We were classmates again in second grade. I remember our class put on a fairy tale themed play that year, and Kevin and I were two of Old King Cole’s fiddlers three. I also remember we hung around together a little less. I was becoming buddies with Jared Pettitte and Kevin with a kid named Jeremy Valen, though they fucking fought all the time, including one truly cacophonous shit-fit in the middle of their act in a class talent show, during which I was sure they were about to fistfight. Kevin’s Dad and stepmom divorced sometime that year, so Kevin, his sister, and Mr. Tanner moved into a different house, near a different school. When third grade started at Tyler Elementary, Kevin was long gone.

Kevin came over to our house a few times a year between then and fifth grade or so. Mostly we’d play GI Joes or Nintendo or watch a movie. I was never invited to his house for some reason, except for one birthday party in first grade. Only that once. Despite his interest in the paranormal, horror wasn’t really Kevin’s thing. In fact, during one sleepover he got heavily freaked out and had to leave the room when the vampire gets out of his coffin on a cargo plane during the kiddie monster rally Monster Squad. It was a little bit of turnabout I guess, but it would have been more equal if it had happened in front of 25 of our peers.

As the idea of “popularity” began to emerge when we were preteens, Kevin became sort of a dick. He was was chosen to be one of the cool kids, which made him confident and a bit mocking. I was not, and that made me moody and prone to self doubt. Kevin started to find ways of leveraging my insecurities against me. One time close to the end of the friendship he cowed me into a patently lopsided ballcard trade. Dad and I dropped him off at his house – because Kevin’s Dad almost never came to pick him up, either – and Dad asked afterward why Kevin left with one of my higher value cards. I had to explain, which was embarrassing. Dad frowned and growled, “Have you learned your lesson about this kid yet?”
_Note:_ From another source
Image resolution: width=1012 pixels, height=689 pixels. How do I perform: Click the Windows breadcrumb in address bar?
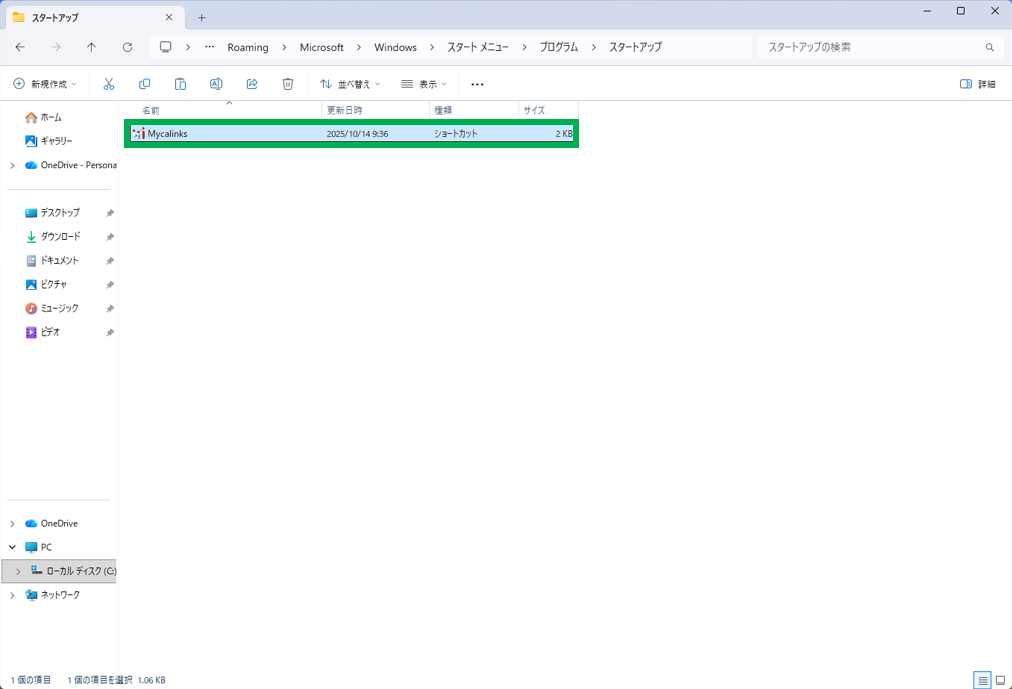point(395,47)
I had. I don’t believe I ever hung out with Kevin after that. Or at least not by choice; Mom forced me to invite him to my 11th birthday party. To this day, I have no idea why she had some stake in whether Kevin was going to be at my party. The next summer I ran into him at a weeklong basketball clinic, where he and his newer friends laughed at me – literally right in my face – for missing a lot of free throws. Months later he called my house and seemed confused that I hadn’t talked to him in a while and didn’t seem interested in hanging out or doing anything.

We ended up in a few of the same classes in high school, by which time he’d actually become a cool, interesting guy; loved beat poetry and Siddharta by Herman Hesse. We’d talk about books in our English classes, but we were never friends again.